A new law went into effect in February 2006, extending the so-called “look-back" period for asset transfers for individuals to 60 months, while maintaining the 60-month “look-back" period for transfers to trusts. When an individual applies for institutional Medicaid now, the agency that oversees Medicaid in the county where the application is filed will “look-back” five years by reviewing the individual’s financial statements to see if the individual transferred away any assets during that period.
For example, if an individual transferred away $100,000 to reduce their assets to get below the Medicaid eligibility level of $14,850, the individual would face a period of ineligibility for Medicaid because of the transfer, called a penalty period. If the individual lived in New York City, to determine the penalty period, for 2017 you would divide the $100,000 by $12,000, the approximate monthly regional average cost of nursing home care in the city. If you divide $100,000 by $12,000, the approximate penalty period is 8.3 months, meaning the individual would have to pay privately for nursing home care for up to nine months, before being eligible for Medicaid. (This is an approximation. Different regional average rates for nursing homes apply for different regions in the state.)
The penalty period will begin to run when the applicant is admitted to the nursing home and the person has applied for Medicaid. When applying for institutional Medicaid, the applicant is required to provide to the local Medicaid agency all bank, brokerage and financial statements covering the five-year look-back period.
If the individual seeking institutional Medicaid has a spouse, this so-called “community spouse” is allowed, under 2017 guidelines, to retain $3,022 in monthly income (the so-called “minimum monthly maintenance needs allowance”) and $74,820 in assets, or one half of the couple’s assets up to a maximum of $120,900 (the so-called “community spouse resource allowance”). These income and asset levels are allowed so that the spouse living in the community does not have to become impoverished for the spouse going into the nursing home to qualify for Medicaid.

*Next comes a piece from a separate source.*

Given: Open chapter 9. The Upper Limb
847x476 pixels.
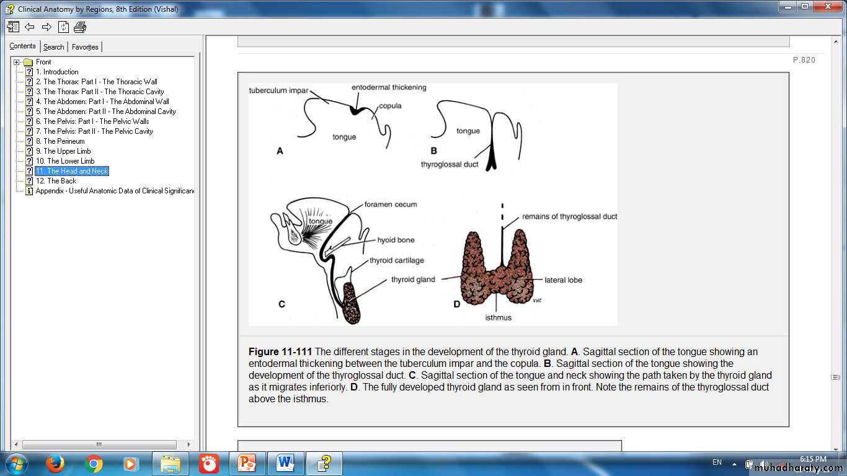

The community (also known as the well) spouse may sign what is called a “spousal refusal” document saying that they refuse to use their assets to pay for the medical care of their institutionalized spouse. However, depending on the amount of income or assets that the community spouse has, the community spouse may be sued by the local Medicaid agency for support. A well spouse also may use a spousal refusal in the situation where the spouse seeking Medicaid is requesting Medicaid-covered home care. It is strongly advised that an individual consult an attorney before signing a spousal refusal.

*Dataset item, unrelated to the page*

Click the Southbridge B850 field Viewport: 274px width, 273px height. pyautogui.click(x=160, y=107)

If an individual or a couple have too much resources to qualify for institutional Medicaid, under some circumstances the law allows for certain Medicaid planning techniques to be used to help an individual qualify for Medicaid. Likewise, if an individual has created a Medicaid penalty period because of prior transfers, the individual may be able to take other Medicaid planning actions to reduce the penalty period. These technics and actions are complex and should not be done without consulting an attorney.
The Medicaid application process is complex, lengthy and can be quite frustrating. All applicants and their family members are advised to have patience when submitting an application.